◆ **Provided data**:

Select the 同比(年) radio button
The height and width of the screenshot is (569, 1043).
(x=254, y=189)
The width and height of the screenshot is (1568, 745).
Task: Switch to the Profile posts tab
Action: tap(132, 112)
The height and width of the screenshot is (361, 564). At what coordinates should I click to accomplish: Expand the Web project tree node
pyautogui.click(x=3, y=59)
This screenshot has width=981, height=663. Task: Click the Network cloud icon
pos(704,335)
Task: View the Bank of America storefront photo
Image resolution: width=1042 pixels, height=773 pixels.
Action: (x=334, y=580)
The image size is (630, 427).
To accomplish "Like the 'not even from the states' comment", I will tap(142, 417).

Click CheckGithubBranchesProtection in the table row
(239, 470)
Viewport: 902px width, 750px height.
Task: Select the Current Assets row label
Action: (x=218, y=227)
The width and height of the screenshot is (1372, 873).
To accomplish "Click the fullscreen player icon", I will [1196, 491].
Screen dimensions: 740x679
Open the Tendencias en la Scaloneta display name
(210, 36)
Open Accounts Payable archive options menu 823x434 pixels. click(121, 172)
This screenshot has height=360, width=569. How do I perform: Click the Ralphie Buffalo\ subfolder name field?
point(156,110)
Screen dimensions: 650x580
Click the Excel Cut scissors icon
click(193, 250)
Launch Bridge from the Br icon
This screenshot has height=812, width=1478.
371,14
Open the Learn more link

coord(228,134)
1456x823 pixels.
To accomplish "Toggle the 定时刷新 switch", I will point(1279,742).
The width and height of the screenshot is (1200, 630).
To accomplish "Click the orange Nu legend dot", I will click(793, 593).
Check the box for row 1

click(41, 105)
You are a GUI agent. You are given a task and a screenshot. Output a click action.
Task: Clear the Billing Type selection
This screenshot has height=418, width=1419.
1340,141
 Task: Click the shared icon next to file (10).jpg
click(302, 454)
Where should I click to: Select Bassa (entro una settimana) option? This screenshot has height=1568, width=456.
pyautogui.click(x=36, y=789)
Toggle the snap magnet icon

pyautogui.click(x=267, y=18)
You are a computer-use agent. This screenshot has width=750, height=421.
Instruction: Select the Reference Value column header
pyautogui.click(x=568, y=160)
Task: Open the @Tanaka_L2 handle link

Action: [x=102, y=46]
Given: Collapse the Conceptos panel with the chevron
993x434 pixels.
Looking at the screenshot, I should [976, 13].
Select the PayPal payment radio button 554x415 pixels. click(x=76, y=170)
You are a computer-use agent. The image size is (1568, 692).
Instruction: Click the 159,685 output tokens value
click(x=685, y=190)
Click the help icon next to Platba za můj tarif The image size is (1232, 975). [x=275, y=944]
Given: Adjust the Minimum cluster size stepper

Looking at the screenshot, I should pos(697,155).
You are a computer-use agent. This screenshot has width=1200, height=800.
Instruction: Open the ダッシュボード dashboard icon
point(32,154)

◆ **To do**: A line counts if it holds the word "computer". How many lines of the entries count? Give the number only.

◆ **Answer below**: 3